_GIVEN DATA:_

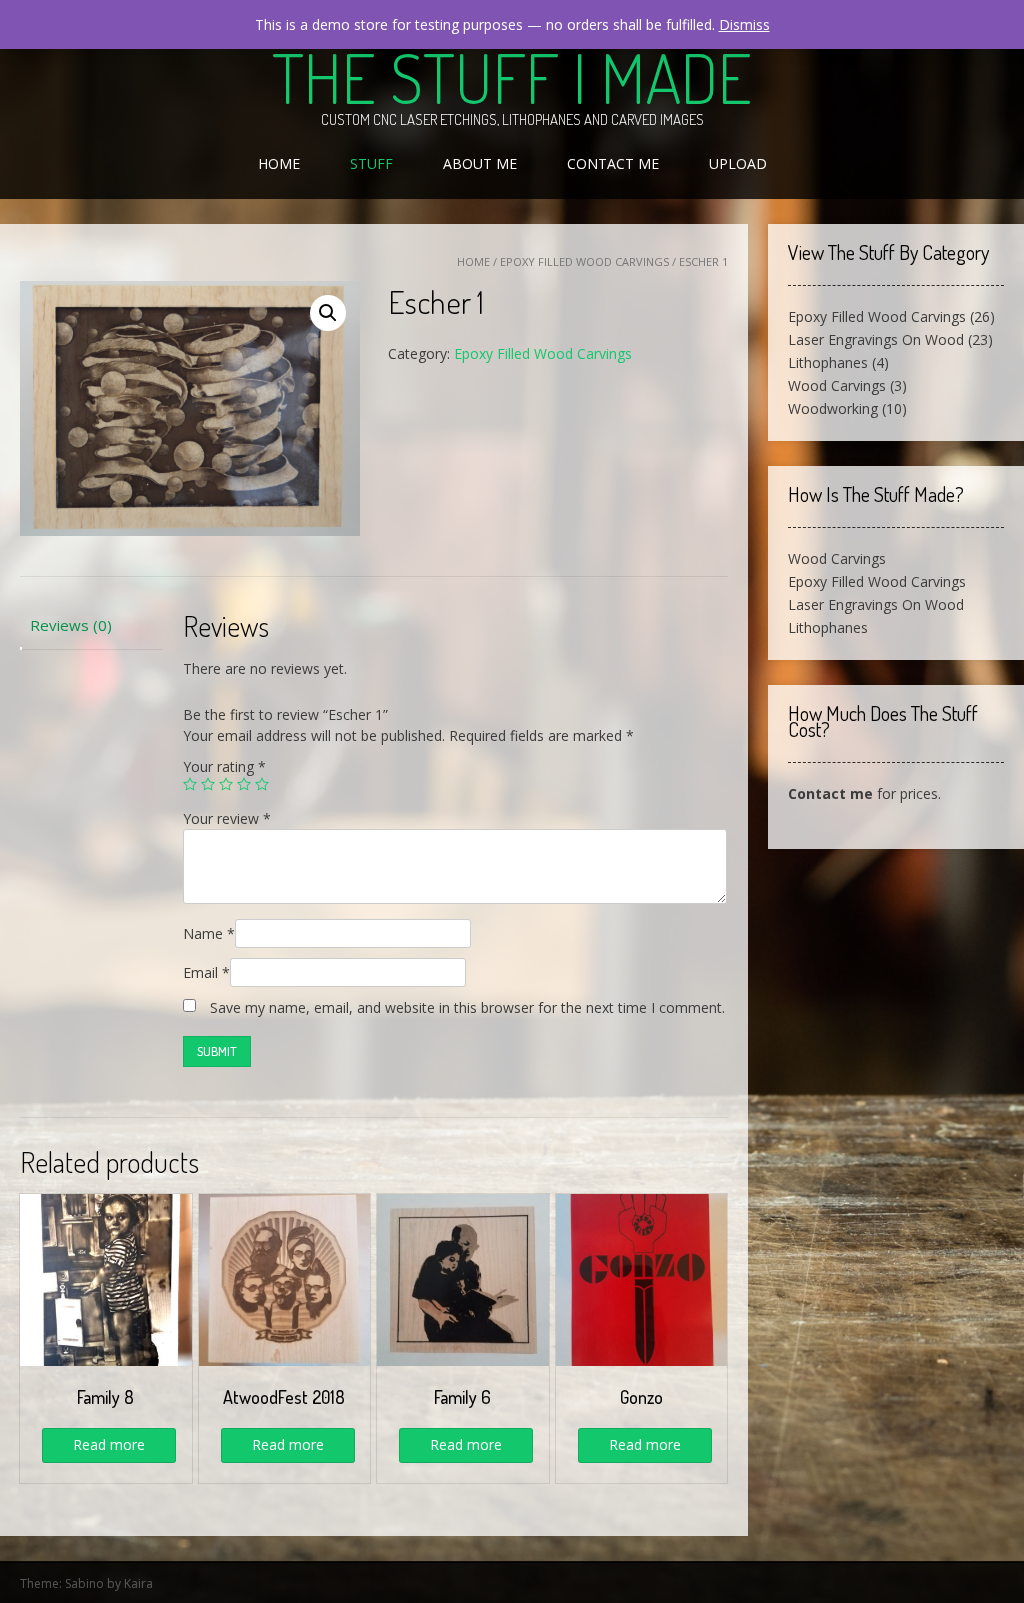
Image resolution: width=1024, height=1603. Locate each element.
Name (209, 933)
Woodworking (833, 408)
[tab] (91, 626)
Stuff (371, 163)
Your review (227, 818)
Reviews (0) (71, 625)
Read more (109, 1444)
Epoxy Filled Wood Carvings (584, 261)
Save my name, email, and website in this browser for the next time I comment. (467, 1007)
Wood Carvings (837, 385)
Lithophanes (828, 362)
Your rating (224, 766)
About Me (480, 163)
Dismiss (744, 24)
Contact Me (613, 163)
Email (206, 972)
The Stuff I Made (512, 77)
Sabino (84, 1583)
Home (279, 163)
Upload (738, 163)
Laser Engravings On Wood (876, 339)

==

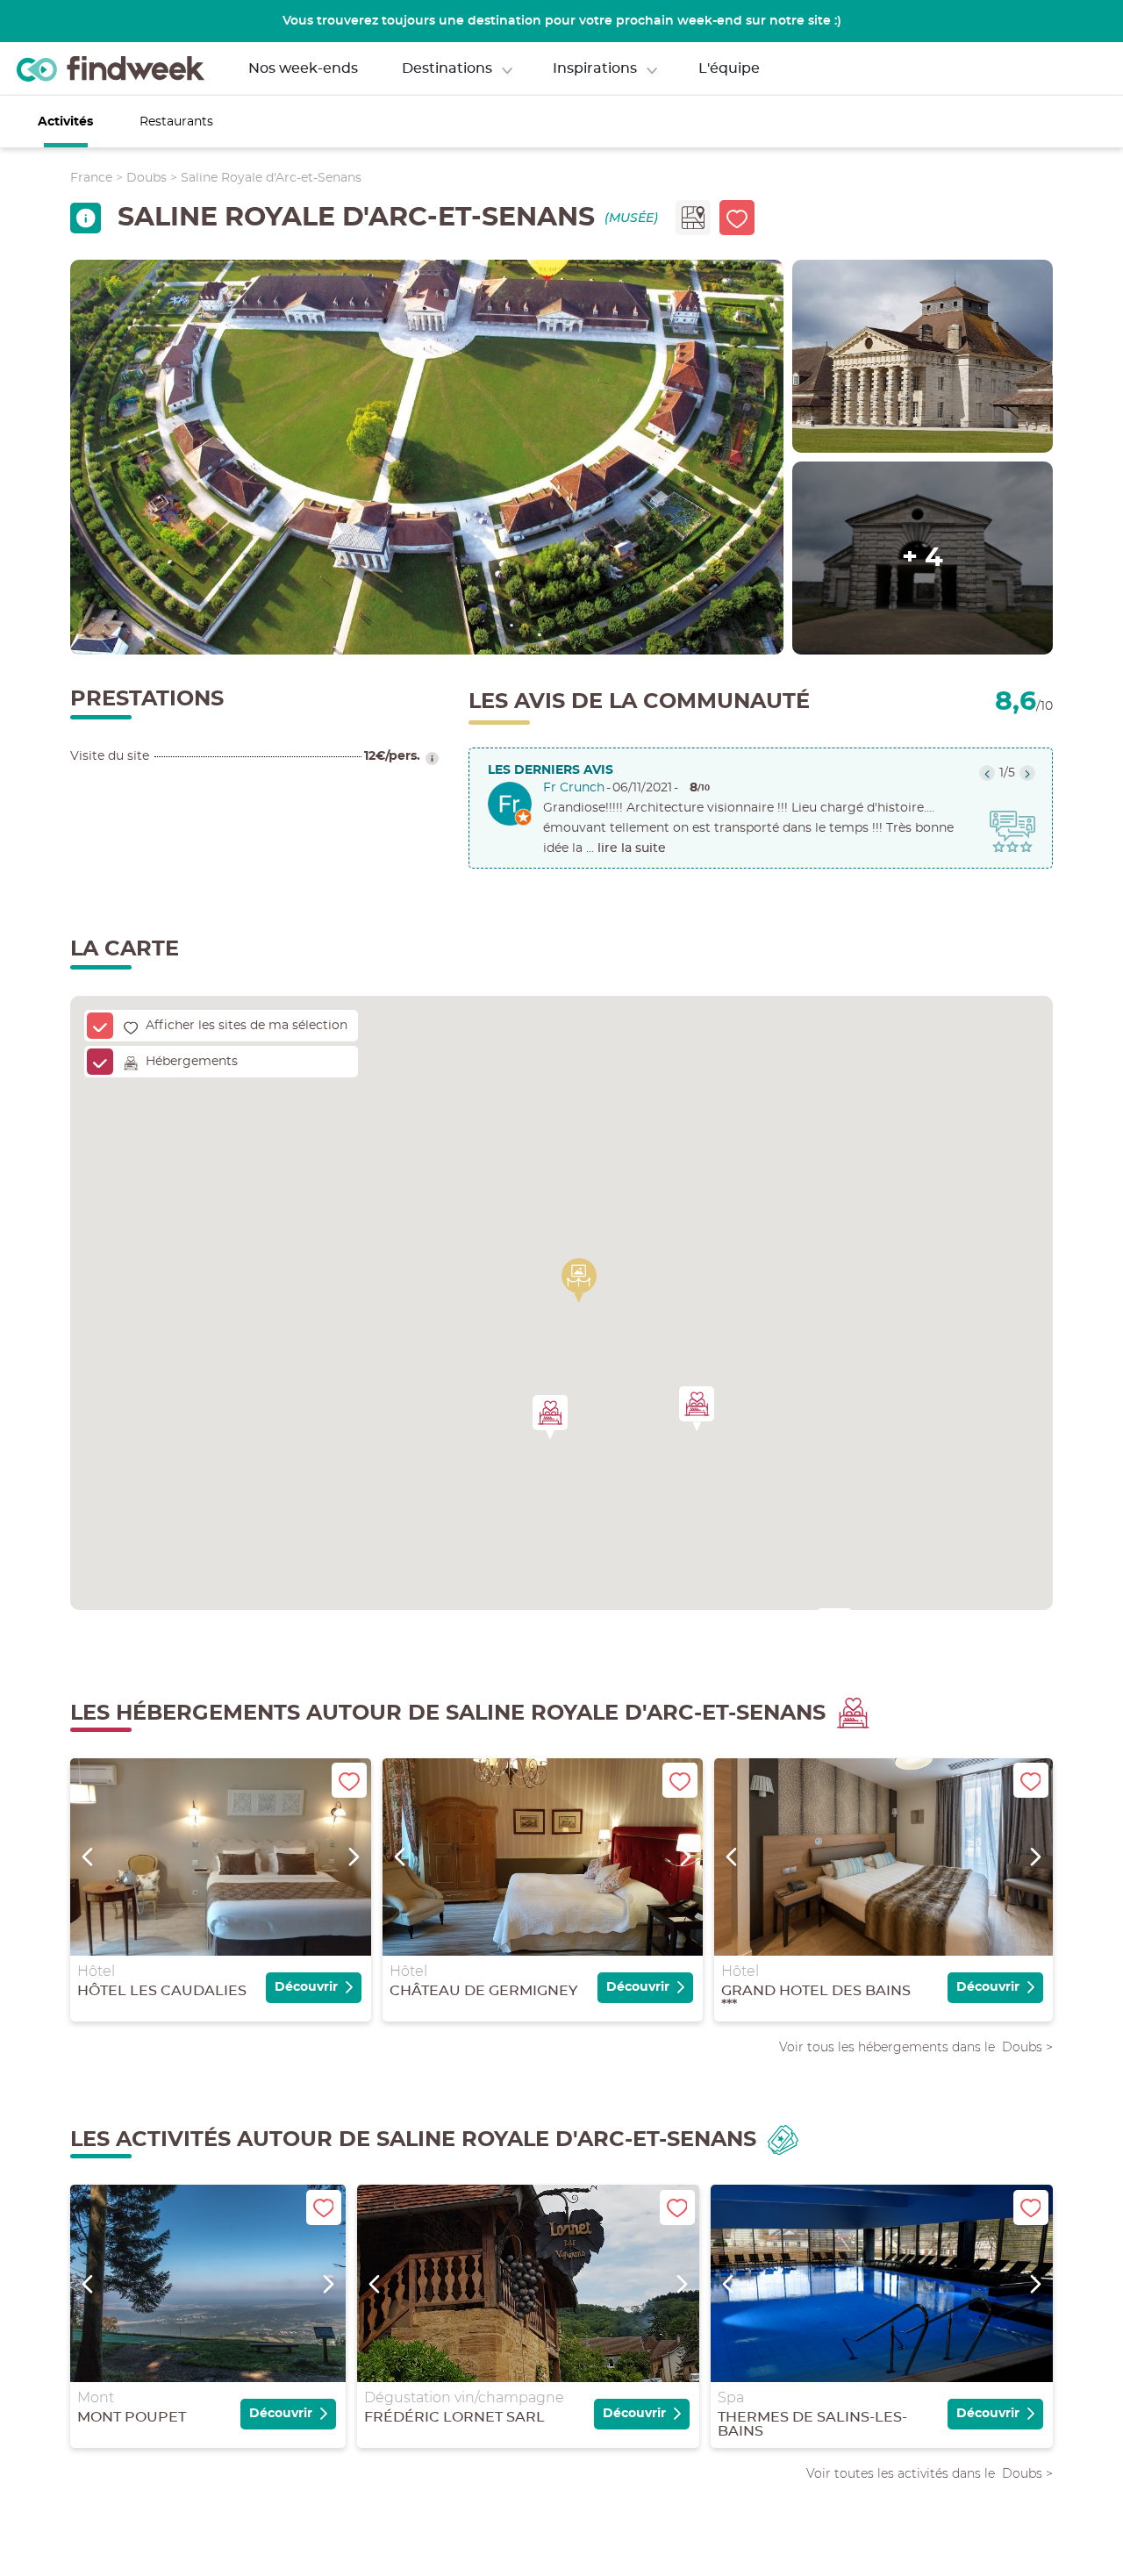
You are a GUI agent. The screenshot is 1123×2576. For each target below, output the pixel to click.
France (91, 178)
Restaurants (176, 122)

_YOUR INSTRUCTIONS:_ When the line with "Image resolution: width=1024, height=1603." is reached in the data above, begin copying, and stop after the line with "Laser Engravings On Wood (876, 339)"; copy each line exactly, both ends included.

_RESPONSE BOX:_
Image resolution: width=1024, height=1603. Locate each element.
Name (209, 933)
Woodworking (833, 408)
[tab] (91, 626)
Stuff (371, 163)
Your review (227, 818)
Reviews (0) (71, 625)
Read more (109, 1444)
Epoxy Filled Wood Carvings (584, 261)
Save my name, email, and website in this browser for the next time I comment. (467, 1007)
Wood Carvings (837, 385)
Lithophanes (828, 362)
Your rating (224, 766)
About Me (480, 163)
Dismiss (744, 24)
Contact Me (613, 163)
Email (206, 972)
The Stuff I Made (512, 77)
Sabino (84, 1583)
Home (279, 163)
Upload (738, 163)
Laser Engravings On Wood (876, 339)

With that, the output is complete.